Copy out the entries word for word, starting at the line that contains "Task: Click the 03 month marker on time axis" and ending at the line that contains "point(16,225)", and include nothing else.

_ _ _ _ _

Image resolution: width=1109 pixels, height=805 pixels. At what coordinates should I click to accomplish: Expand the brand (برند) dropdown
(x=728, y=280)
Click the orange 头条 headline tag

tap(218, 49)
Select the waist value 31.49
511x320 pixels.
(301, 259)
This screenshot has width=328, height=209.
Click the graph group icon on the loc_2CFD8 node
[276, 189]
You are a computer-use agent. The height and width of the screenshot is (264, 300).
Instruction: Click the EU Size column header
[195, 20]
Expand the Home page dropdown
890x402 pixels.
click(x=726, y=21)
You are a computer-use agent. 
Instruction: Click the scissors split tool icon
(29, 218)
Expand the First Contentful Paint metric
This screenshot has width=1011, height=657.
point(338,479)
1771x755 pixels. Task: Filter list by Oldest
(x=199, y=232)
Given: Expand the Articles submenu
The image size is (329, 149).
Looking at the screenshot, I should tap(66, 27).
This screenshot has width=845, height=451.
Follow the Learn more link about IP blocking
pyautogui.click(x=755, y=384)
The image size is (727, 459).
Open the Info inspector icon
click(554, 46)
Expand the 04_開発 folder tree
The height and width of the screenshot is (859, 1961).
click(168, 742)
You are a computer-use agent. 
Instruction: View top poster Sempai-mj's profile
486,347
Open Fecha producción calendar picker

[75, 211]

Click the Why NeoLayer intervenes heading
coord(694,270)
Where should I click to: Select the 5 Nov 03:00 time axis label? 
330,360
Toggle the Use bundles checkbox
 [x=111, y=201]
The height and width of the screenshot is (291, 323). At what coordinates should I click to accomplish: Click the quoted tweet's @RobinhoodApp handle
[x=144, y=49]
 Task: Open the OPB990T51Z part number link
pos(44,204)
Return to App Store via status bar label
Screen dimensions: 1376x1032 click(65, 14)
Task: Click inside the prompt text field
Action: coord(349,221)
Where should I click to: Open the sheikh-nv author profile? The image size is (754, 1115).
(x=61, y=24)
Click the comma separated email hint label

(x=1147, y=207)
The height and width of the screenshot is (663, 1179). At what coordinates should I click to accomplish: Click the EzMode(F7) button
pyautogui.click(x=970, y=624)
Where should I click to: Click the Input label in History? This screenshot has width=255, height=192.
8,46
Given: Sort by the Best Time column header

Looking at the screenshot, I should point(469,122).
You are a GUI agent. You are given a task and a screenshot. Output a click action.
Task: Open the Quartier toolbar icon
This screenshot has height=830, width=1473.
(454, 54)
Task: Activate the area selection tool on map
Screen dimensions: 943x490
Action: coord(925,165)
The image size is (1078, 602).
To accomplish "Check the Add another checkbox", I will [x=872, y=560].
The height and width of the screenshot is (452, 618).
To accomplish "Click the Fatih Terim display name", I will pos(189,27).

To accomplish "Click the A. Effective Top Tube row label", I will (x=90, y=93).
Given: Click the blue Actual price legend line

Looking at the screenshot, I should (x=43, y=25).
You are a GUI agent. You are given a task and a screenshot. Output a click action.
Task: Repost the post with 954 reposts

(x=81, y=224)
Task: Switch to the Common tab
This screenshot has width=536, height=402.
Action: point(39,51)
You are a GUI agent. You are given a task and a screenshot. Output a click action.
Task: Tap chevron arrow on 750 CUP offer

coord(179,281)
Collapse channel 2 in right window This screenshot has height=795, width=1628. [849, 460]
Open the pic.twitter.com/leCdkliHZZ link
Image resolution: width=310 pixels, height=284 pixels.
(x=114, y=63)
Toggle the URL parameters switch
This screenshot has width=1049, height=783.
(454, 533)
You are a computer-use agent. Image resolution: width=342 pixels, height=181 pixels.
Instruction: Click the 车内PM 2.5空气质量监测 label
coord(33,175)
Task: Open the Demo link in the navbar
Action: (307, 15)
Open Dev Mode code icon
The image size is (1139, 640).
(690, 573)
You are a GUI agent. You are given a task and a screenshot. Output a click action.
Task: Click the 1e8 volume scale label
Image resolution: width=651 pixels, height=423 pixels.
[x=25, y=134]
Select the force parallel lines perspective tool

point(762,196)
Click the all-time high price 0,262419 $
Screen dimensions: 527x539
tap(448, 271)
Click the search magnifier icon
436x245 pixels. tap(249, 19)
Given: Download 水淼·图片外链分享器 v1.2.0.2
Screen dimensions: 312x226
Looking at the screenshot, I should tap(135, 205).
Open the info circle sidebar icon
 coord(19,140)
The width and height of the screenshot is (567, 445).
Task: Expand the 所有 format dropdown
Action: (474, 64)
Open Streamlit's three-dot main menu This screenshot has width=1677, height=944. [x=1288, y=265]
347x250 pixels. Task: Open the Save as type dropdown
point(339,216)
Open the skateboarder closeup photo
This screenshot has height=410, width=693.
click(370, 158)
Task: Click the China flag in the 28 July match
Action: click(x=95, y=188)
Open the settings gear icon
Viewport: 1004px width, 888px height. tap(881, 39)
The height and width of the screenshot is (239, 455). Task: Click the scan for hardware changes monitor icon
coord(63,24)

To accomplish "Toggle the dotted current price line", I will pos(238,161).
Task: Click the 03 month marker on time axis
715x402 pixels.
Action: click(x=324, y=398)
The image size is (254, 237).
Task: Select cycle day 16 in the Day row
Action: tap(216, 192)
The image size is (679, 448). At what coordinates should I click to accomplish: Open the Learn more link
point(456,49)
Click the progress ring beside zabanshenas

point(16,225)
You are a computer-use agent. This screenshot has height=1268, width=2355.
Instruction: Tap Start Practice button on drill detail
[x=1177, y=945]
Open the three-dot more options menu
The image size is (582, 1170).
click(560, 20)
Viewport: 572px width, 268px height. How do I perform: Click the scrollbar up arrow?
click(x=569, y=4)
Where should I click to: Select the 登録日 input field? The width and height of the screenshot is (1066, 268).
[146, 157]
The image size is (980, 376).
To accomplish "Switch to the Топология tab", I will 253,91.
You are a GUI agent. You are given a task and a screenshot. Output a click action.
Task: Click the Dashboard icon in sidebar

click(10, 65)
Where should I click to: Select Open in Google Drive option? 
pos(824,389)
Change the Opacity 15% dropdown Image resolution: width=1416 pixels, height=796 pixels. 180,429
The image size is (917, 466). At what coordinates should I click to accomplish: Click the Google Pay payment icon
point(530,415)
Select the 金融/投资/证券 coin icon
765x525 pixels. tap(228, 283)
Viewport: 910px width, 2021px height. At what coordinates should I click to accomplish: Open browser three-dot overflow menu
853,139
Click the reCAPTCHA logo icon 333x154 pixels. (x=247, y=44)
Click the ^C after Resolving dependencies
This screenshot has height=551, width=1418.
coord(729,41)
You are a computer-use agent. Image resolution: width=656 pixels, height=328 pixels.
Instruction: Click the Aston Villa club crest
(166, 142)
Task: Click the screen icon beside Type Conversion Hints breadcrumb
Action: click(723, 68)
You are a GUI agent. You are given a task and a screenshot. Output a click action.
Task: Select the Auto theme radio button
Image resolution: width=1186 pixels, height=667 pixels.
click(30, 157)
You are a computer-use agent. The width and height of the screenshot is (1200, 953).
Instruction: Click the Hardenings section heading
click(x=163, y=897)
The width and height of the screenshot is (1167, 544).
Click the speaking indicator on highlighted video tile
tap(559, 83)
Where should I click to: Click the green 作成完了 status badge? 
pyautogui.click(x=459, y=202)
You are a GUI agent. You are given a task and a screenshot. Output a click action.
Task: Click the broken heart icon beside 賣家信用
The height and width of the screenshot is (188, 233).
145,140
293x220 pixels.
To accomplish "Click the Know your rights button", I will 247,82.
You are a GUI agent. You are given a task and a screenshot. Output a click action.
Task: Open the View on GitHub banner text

_ _ _ _ _

# [Reply to the task]
Task: Click the 03 month marker on time axis
715x402 pixels.
Action: click(x=324, y=398)
The image size is (254, 237).
Task: Select cycle day 16 in the Day row
Action: tap(216, 192)
The image size is (679, 448). At what coordinates should I click to accomplish: Open the Learn more link
point(456,49)
Click the progress ring beside zabanshenas

point(16,225)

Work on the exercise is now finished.